The lengthy Journal article, which spanned more than a full page, included these paragraphs:

“The questionable diagnoses included some for potentially deadly illnesses, such as AIDS, for which patients received no subsequent care, and for conditions people couldn’t possibly have, the analysis showed. Often, neither the patients nor their doctors had any idea.”

“Instead of saving taxpayers money, Medicare Advantage has added tens of billions of dollars in costs, researchers and some government officials have said.”

“Medicare Advantage has cost the government an extra $591 billion over the past 18 years, compared with what Medicare would have cost without the help of the private plans, according to a March report of the Medicare Payment Advisory Commission, or MedPAC, a nonpartisan agency that advises Congress. Adjusted for inflation, that amounts to $4,300 per U.S. tax filer.”

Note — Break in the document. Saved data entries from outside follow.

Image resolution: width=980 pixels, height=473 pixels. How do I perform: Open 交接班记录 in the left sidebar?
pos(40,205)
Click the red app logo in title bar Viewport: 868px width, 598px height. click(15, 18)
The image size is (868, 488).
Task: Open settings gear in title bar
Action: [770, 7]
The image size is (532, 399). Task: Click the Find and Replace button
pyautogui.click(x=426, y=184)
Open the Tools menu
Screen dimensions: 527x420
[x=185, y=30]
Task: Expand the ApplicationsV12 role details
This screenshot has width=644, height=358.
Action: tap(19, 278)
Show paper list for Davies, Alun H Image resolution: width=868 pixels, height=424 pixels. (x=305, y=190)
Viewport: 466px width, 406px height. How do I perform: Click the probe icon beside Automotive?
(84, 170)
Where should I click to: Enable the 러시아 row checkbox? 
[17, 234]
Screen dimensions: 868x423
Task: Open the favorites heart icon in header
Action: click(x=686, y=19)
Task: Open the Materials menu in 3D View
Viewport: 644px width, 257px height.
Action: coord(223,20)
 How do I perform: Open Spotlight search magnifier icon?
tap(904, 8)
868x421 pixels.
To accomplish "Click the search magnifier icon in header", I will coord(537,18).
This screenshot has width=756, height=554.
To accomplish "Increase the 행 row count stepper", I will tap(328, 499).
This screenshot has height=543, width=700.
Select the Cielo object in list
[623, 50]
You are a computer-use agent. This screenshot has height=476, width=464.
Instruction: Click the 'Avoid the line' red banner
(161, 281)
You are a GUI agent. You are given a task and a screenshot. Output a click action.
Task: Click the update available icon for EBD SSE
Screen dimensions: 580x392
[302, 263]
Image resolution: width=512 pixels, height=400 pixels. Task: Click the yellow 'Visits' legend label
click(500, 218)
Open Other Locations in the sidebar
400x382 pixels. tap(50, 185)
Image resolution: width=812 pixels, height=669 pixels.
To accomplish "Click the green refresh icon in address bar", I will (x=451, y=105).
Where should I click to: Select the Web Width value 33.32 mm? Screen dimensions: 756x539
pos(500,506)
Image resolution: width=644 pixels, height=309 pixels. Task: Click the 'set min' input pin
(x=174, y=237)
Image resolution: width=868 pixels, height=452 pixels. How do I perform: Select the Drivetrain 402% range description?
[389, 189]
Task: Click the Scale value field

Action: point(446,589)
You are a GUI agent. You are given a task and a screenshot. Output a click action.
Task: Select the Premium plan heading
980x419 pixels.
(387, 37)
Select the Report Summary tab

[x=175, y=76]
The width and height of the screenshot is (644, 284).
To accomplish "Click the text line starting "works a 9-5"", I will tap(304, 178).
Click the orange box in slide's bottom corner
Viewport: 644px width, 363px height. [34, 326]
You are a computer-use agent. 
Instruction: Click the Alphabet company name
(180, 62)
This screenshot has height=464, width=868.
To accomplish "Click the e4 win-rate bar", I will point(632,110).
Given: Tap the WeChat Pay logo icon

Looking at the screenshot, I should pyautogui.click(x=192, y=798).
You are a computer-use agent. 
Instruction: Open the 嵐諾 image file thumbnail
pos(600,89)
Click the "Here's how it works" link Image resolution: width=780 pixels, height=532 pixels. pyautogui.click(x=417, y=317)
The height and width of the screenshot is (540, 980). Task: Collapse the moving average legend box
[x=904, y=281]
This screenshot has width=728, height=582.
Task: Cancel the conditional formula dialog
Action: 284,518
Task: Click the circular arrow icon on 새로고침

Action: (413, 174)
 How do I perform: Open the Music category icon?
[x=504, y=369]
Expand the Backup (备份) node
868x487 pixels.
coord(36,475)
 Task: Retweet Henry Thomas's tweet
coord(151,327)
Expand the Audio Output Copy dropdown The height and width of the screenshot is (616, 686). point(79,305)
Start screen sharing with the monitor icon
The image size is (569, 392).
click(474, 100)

“The Journal reviewed the Medicare data under an agreement with the federal government. The data doesn’t include patients’ names, but covers details of doctor visits, hospital stays, prescriptions and other care.”

A spokesman for one of the major Medicare Advantage insurers called the Journal’s analysis “inaccurate and biased,” while another provided a statement calling the Journal’s analysis of treatment rates for people with insurer-driven diagnoses “flawed and misleading.”

Perhaps there are some flaws in what the Journal reported; the Journal’s work will continue to be scrutinized on many fronts.

However, more than a dozen experts, including academics, actuaries and policy analysts who the Journal said it consulted about its analysis of the Medicare data said the newspaper’s methodology was sound.

Meanwhile, an insurance industry trade group — AHIP — said in a written statement that audits of Medicare Advantage plans conducted by government contractors have found Medicare Advantage insurers to be highly accurate.

Within something as big as Medicare, it is understandable that some problems might fall through the proverbial cracks. But $50 billion worth? Someone has some serious explaining to do, the sooner the better.

Let the congressional hearings begin.